Emily Vey Duke talks about how “[u]biquitous computing and communications technologies have reconstituted us as subjects and will continue to do so.” To speak about this, I feel compelled to relate it to my own works I have created and hope to continue creating in the near future. In the work entitled The Power of the Zen-Chi, I quite literally attempted to split my personalities into multiple on-screen personas. While hardly a work of traditional experimentalism, it does seem to fit with Vey Duke’s observations of artists “position[ing] themselves explicitly as protagonists, thereby acknowledging the reciprocity of the author/audience relationship.”

Quality of my work aside, the internet has provided me, along with countless others, the opportunity to put one’s self “out there” for the masses to view or ignore at their leisure. The nature of the internet, viral videos in particular, allows a sort of narrative freedom that is not available to most people in the realms of television and film. I don’t think about movie productions and viral video productions in the same way. Ideas that I once thought were silly for film seem oddly appropriate for the internet. In this way, I absolutely agree with Vey Duke’s ideas of the internet breaking down the conventions of traditional narratives.

Sunday, November 9, 2008

Response to “Identity, Social Networks, and Online Communication”

The issues of identity performance and interpersonal communication have faced some interesting challenges in this new digital age. Technology has provided us with the means to become more, or at least different, than who we are or how we perform ourselves in “the real world.” That doesn’t necessarily mean that an “online persona” is a false representation of self, but rather that the removal of social obstructions (or even social shortcomings) releases the self of real-world inhibitions, especially in text-based interactions. But like the author Guy Merchant states, performed identities “vary considerably with the environment (email, discussion board, blog, or online game)…”

I have worked with people in the past that leave work and lose themselves for the rest of the night in MMORPGs (not the mostly non-existent acronym “MMPOLGs” that the author used) when they get home. They would, in a way, shed their real-world persona and become a character in a digital environment. While this wouldn’t fit with the author’s descriptions of “identity threat[s],” I do believe that those games can possibly threaten a person’s social identity. The irony is that while shutting one’s self out from social interactions in the “real-world,” the gamer simultaneously connects with people across the world, interacts directly with others within digital spaces, and at times can create long-lasting digital relationships.

Sunday, November 2, 2008

Response to “Radical Gestures: …”

In the chapter “Roles and Transformations,” Jayne Wark quotes Simone de Beauvoir who said that “One is not born, but rather becomes, a woman.” Wark then paraphrases Judith Butler saying “that there is no essential femininity (or masculinity). Rather, we ‘perform’ our subjectivities by means of stylized and repeated acts of speech and gesture that create the illusion of an abiding (gendered) self.” In other words, the female or male sex organs that a person is born with neither limit nor define that person’s gender identification. To support this, I have included an image of the recently pregnant Thomas Beatie who gave birth to a baby girl this last July. He was born a woman (or rather, born with female body parts), and around ten years ago, he underwent a gender-reassignment operation and since then has been personally and legally identified as a man.

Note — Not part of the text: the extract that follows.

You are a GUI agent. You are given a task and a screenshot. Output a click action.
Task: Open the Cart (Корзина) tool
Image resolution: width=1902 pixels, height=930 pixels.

The LGBT community has had to deal with many of the issues that have had and continue to have an impact on women and minorities throughout history – issues of belonging. The LGBT community seems to fit with Eleanor Antin’s ideas of being an “other” in society. Although Thomas has had to deal with much media criticism due to his pregnancy, he said that, “despite the fact that my belly is growing with a new life inside me, I am stable and confident being the man that I am.”